Thus the primary code words will effectively and compactly encode the largest part of the 
acoustic energy input, while the secondary code words will improve the fidelity of restoration 
but without greatly increasing the volume of code data since they relate to only a limited 
energy and a low number of bits makes it possible to encode this marginal energy modulating 
the primary, standard energy corresponding to the primary code words. 

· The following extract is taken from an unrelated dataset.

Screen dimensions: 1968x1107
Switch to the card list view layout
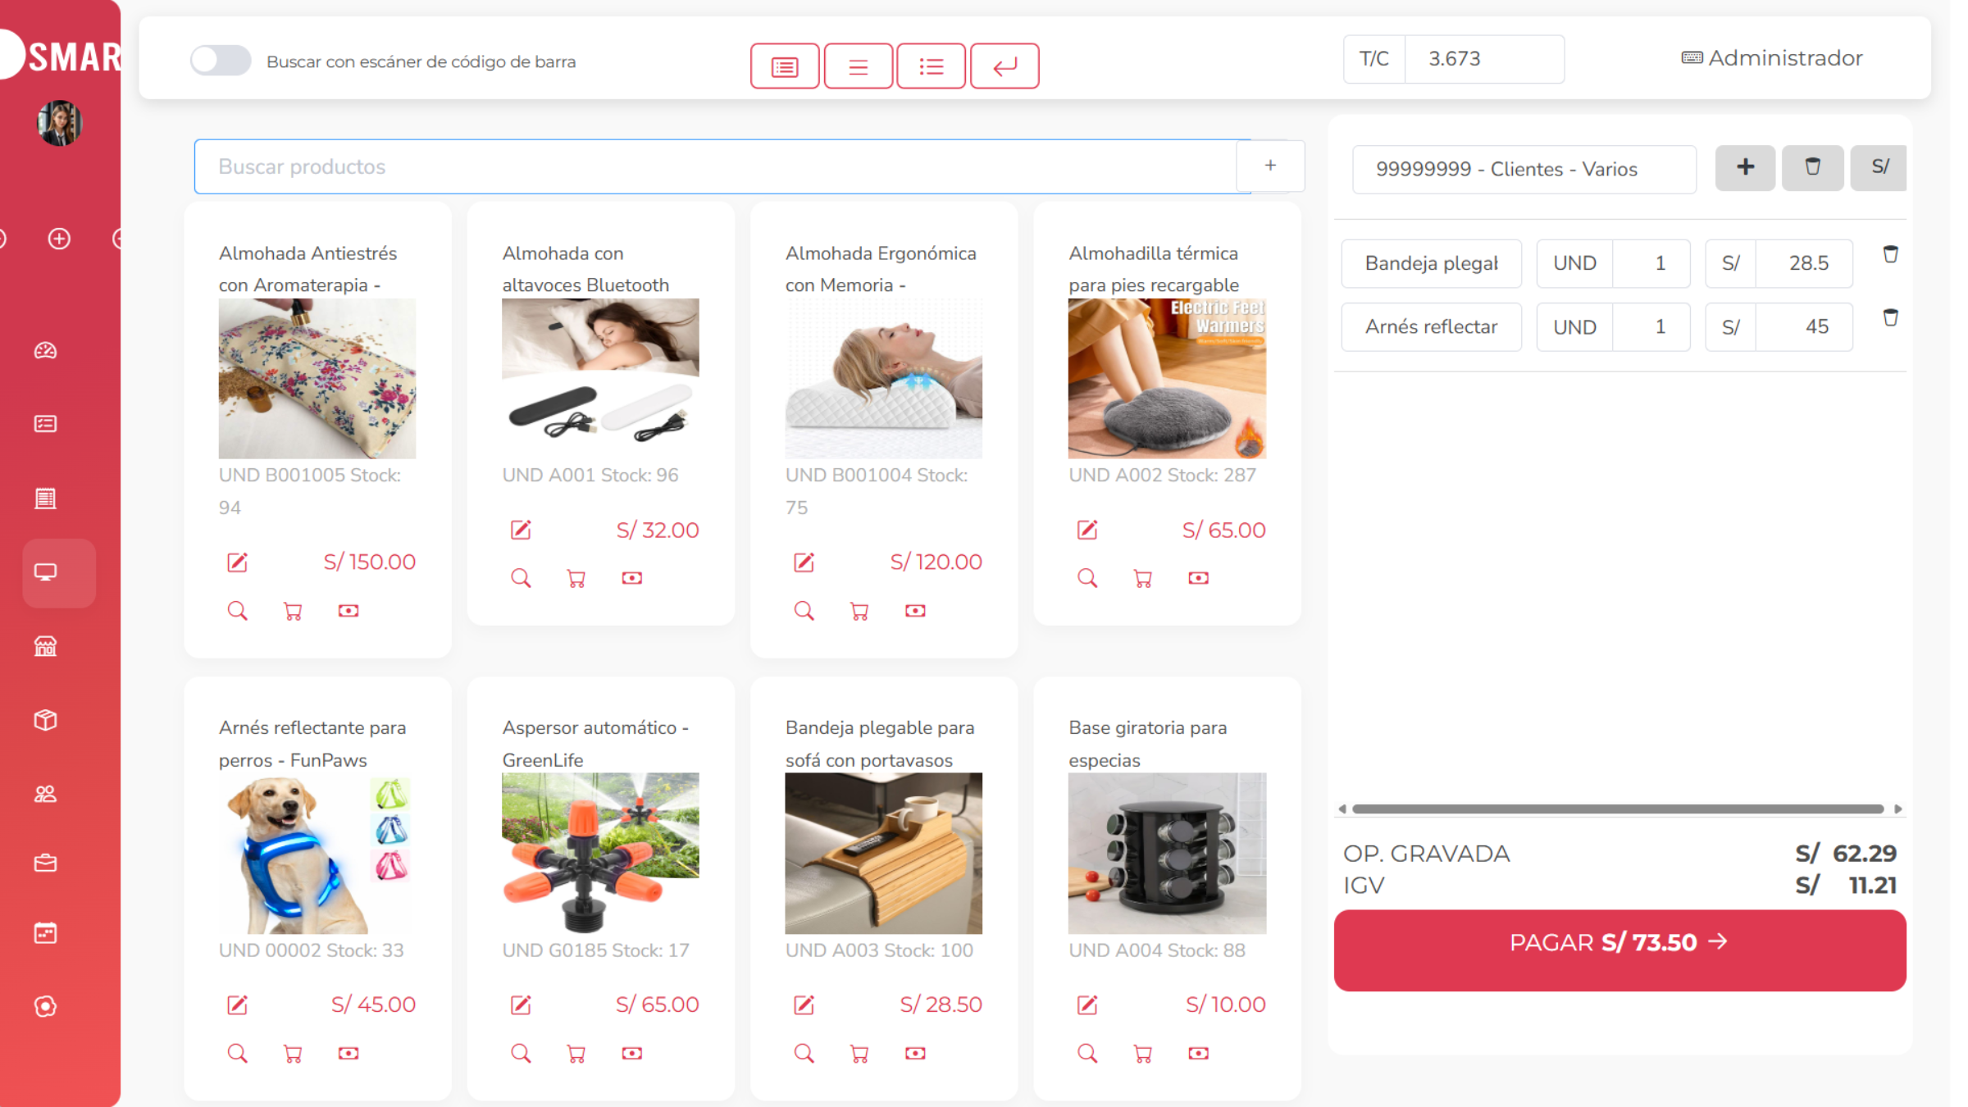(785, 66)
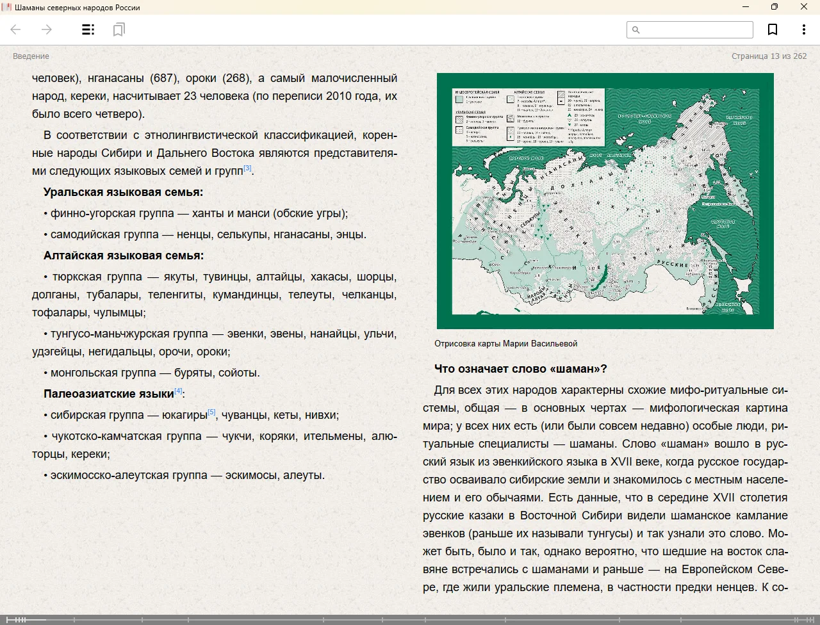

The invention also relates to a terminal for encoding speech signals, comprising means for 
inputting a sequence of acoustic units and transmitting it to comparator means arranged to 
compare the acoustic units successively with library references and thus select therein in each 
instance a specific primary code word of one of the references, the terminal being characterised 
by the fact that the comparator means are arranged to determine a difference between the input 
acoustic unit considered and the reference corresponding to the code word selected and to 
transmit this difference to transcoding means provided to supply, in response, a secondary code 
word corresponding to memory means arranged to associate the respective primary and 
secondary code words. 

Finally, the invention relates to a terminal for decoding signals, comprising means for receiving 
signals representing primary code words of references of acoustic units in a library, and 
decoding means arranged to select certain ones of the references in the library according to the 
primary code words received and to control a transducer for restoration of speech signals 
accordingly, the terminal being characterised in that the decoding means are arranged also to 
decode secondary, correction code words associated with the primary code words, and to 
correct the selected voice references accordingly. 

Although the process of the invention makes it necessary, all in all, to have an encoding 
terminal and a corresponding decoding terminal, each of these can be sold separately and the 
applicant thus intends to claim each one. 

In particular, it is advantageous to provide a facsimile machine comprising means for inserting 
the code words into a facsimile message. 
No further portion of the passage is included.